FAZ 21.12.2025
08:45 Uhr

Pistaziencreme: Die Königin am Frühstückstisch


Pistaziencreme hat längst ihren Platz am Frühstückstisch – und die Auswahl war nie größer.  Doch Grün ist nicht gleich Pistazien-Grün. Aber wie erkennt man, welche wirklich gut schmeckt?

Pistaziencreme: Die Königin am Frühstückstisch

Samstagvormittag ist Wochenmarktzeit. Zeit für Kaffee und Croissants. Die Kaffeebude, vor der ich dann hin und wieder sitze, bietet gar nichts anderes an. Dafür sind die Croissants besonders gut.

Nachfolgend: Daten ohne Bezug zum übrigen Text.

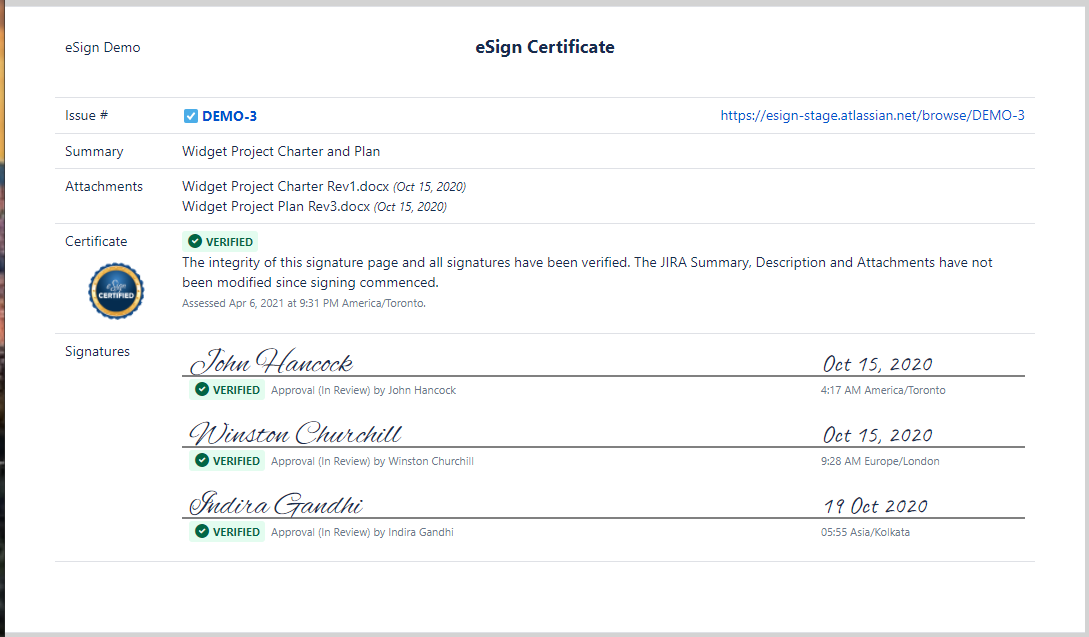Open Widget Project Plan Rev3.docx attachment
This screenshot has height=637, width=1089.
pyautogui.click(x=276, y=207)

Nicht weil sie – wie es jetzt kommen müsste – so schmecken wie in Paris, sondern weil sie, deutlich einfältiger, großzügig gefüllt sind mit Himbeercreme, Schokolade und Pistazie. Letzteres ist meine natürliche Wahl und die meiner Kinder. Pistazien-Croissants, und dann auch noch für Kinder, ich weiß: Gesund frühstücken geht anders. Es geht allerdings auch schlimmer. Um die Ecke der besagten Kaffeebude befindet sich ein Cookie-Laden, der es schafft, rohen Cookie-Teig und belgische weiße Schokolade auf einem Keks unterzubringen. Oder Toffee-Schokolade mit schmelzendem Salzkaramell-Kern. Oder bunte Streusel und weiße Schokolade. Ein Burger-Restaurant, an dem wir regelmäßig vorbeikommen, wirbt vor der Tür mit einem riesigen Eisbecher, mit Sahnehaube, darauf Brownie-Stückchen und Karamellsauce. Der Kommentar dazu: Cheat Day. Als rechtfertigten sechs Tage gesunde Ernährung am siebten die Dessertbombe. Kurzum: Gastronomie und Lebensmittelindustrie reichen uns immer neue, noch übertriebenere Geschmackskombinationen. Wie man Qualität wirklich erkennt So auch Dubai-Schokolade. Wir befinden uns im Jahr eins nach dem Hype. Dubai-Schokolade trat als ultimatives Geschmackserlebnis an, wegen der nussig-süßen Pistaziencreme, des nussig-bitteren Tahini und des feinknusprigen Engelshaars, und dabei handelte es sich nur um die Füllung. Die gute Nachricht: Die Pistaziencreme hat den Hype unbeschadet überstanden. Ihren Platz am Frühstückstisch hat sie so oder so. Die Auswahl war wahrscheinlich noch nie größer. Pistaziencreme steht im Supermarkt neben der Marmelade, sie ist häufig bio wie zum Beispiel die Produkte von Ecoterra und Naughty Nuts  oder vegan wie von Koro. Sie ist zugleich ein Feinkostprodukt, das dort hergestellt wird, wo es besonders schön ist: im Piemont wie die Creme von Cascina San Francesco oder in Südtirol wie die von Oberhöller. Aber welche schmeckt nun wirklich gut? Der Eisdielen-Trick hilft. Denn wie beim Eis gilt auch bei der Creme: Das Grün entscheidet. Ist es leuchtend, kann es keine reine Pistaziencreme sein. Grün-beige ist besser. Olivgrün deutet auf einen hohen Nuss-Anteil hin. So gesehen, ist das Grün in den Croissants unserer Lieblingsbude ganz schön grell.